The reply must consist of the lines from the first line of the records through the line containing "Task: Click the SET ME UP! button", copied exactly, with every picture omitted.

━━━

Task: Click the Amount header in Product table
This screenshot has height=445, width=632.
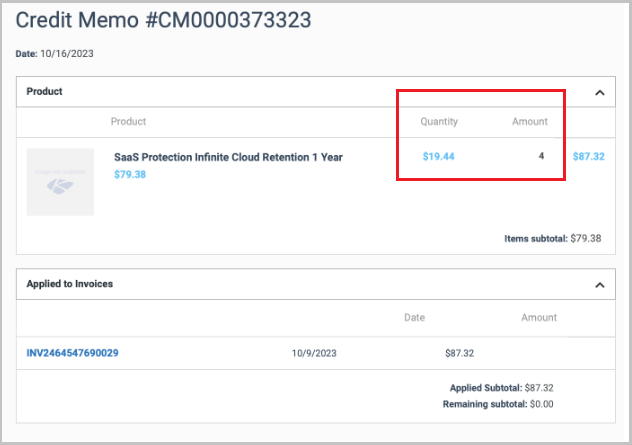Action: (530, 122)
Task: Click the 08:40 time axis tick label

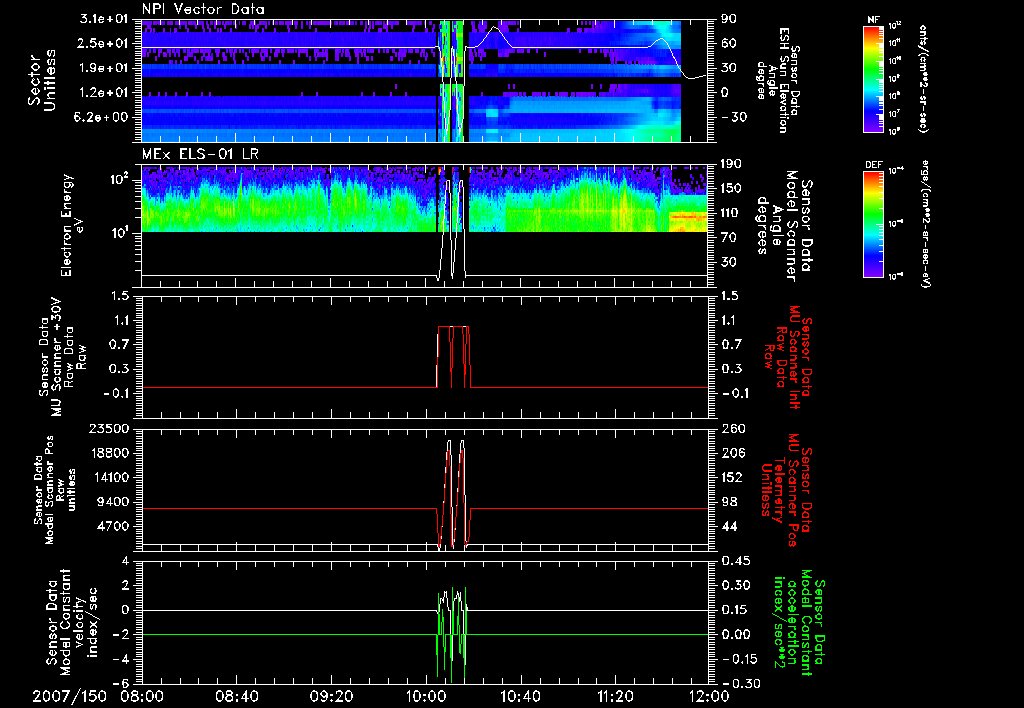Action: point(237,695)
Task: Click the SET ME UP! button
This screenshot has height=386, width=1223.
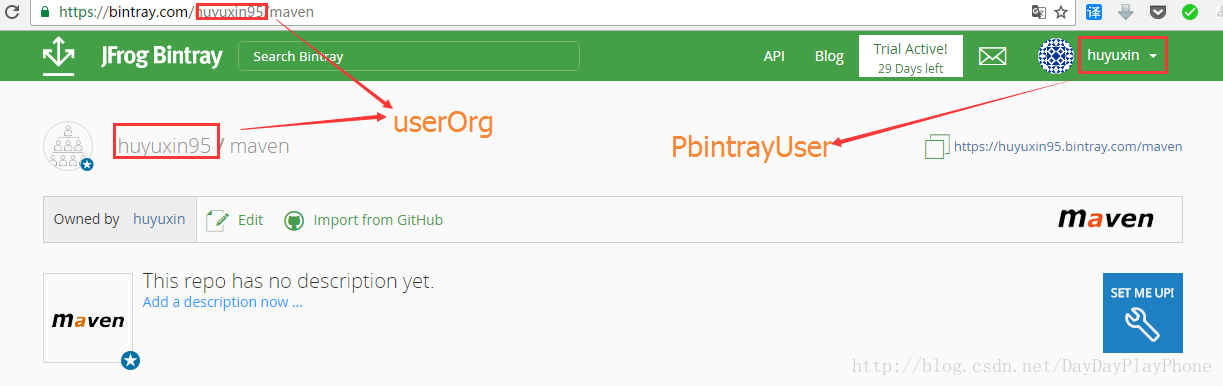Action: click(x=1143, y=313)
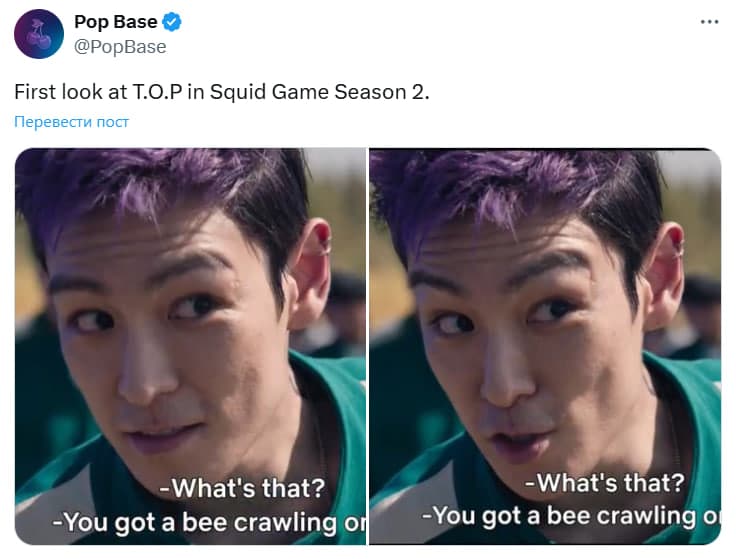The height and width of the screenshot is (559, 736).
Task: Translate post via Перевести пост link
Action: (x=71, y=122)
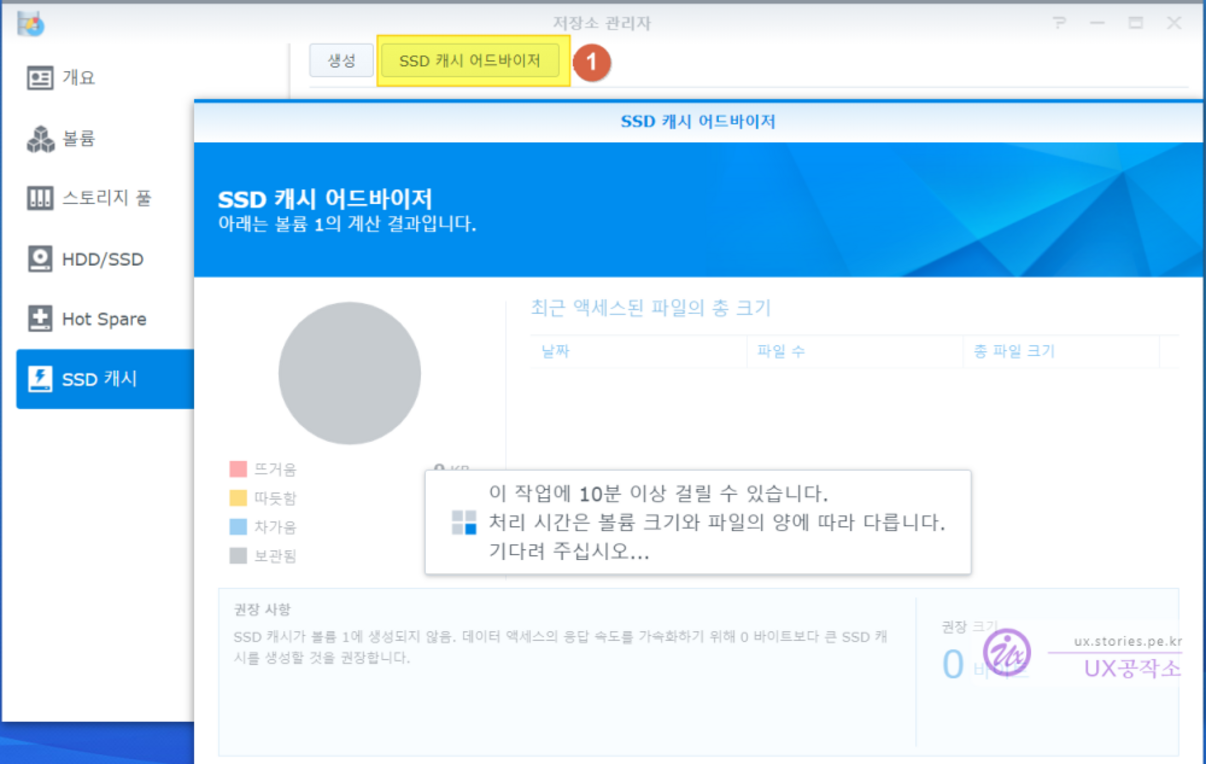Launch the SSD 캐시 어드바이저 button
Screen dimensions: 1206x764
point(469,61)
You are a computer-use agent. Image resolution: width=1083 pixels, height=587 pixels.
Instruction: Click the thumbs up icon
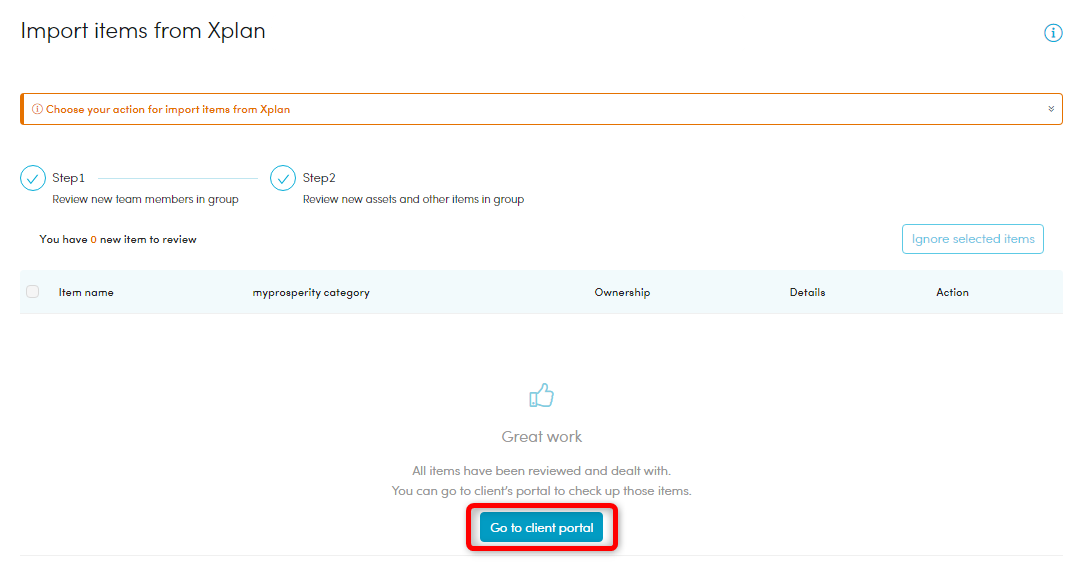(x=541, y=396)
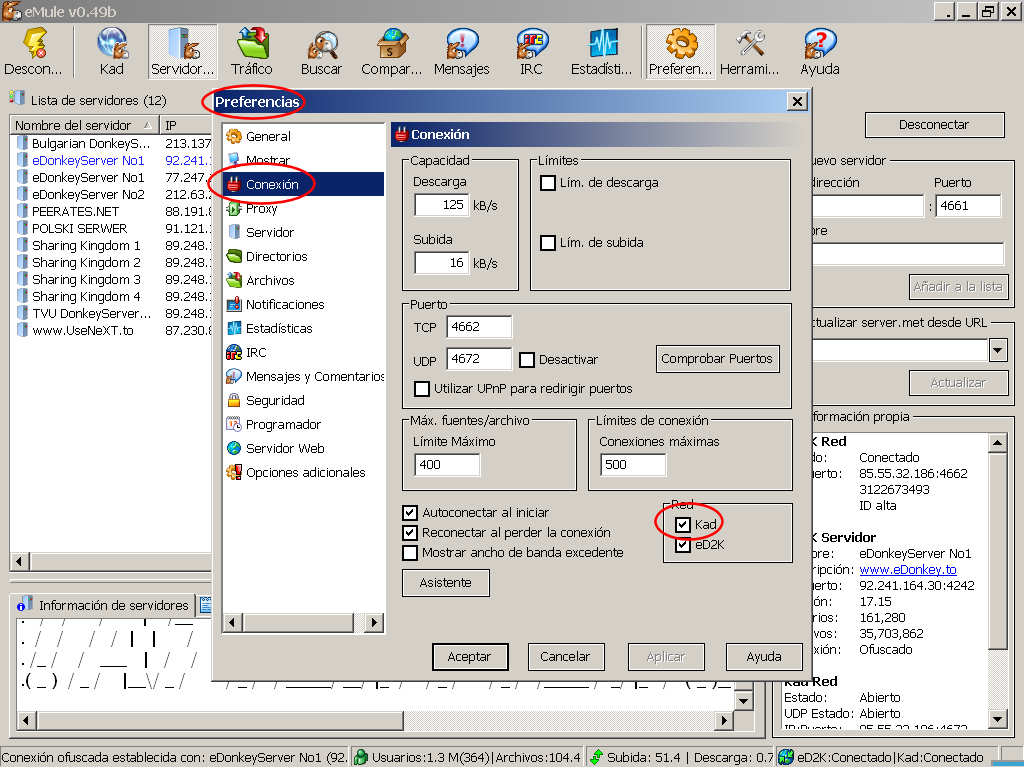Open the IRC toolbar icon
Viewport: 1024px width, 768px height.
[x=532, y=52]
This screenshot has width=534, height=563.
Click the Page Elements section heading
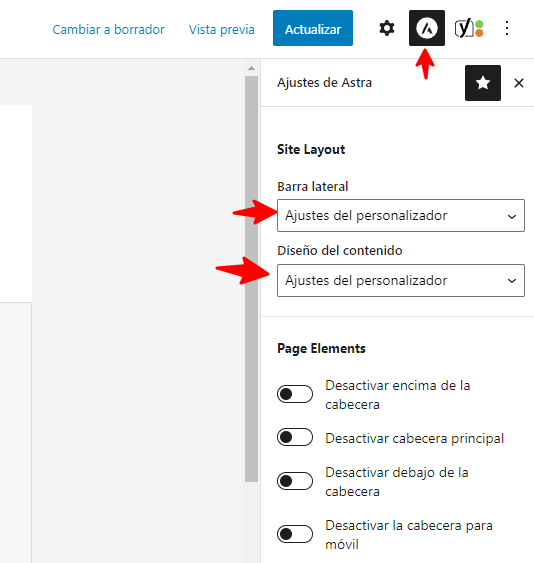pyautogui.click(x=321, y=349)

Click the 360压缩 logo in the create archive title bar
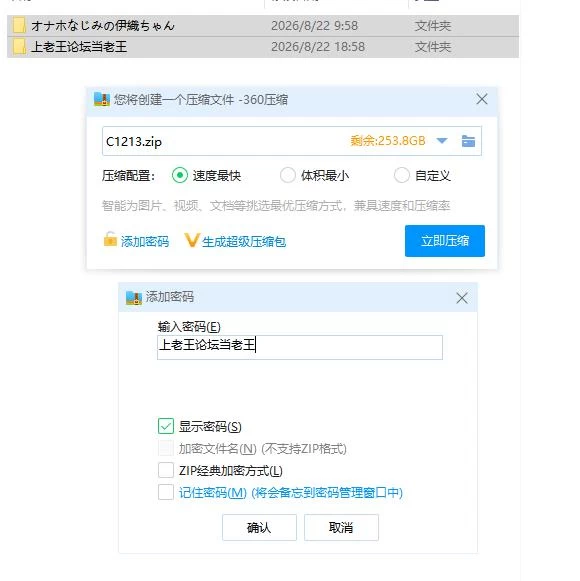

━━━

» **RESULT FOR THIS TASK**:
Task: Click the Amount header in Product table
This screenshot has height=445, width=632.
Action: (530, 122)
Task: Click the 08:40 time axis tick label

Action: point(237,695)
Task: Click the SET ME UP! button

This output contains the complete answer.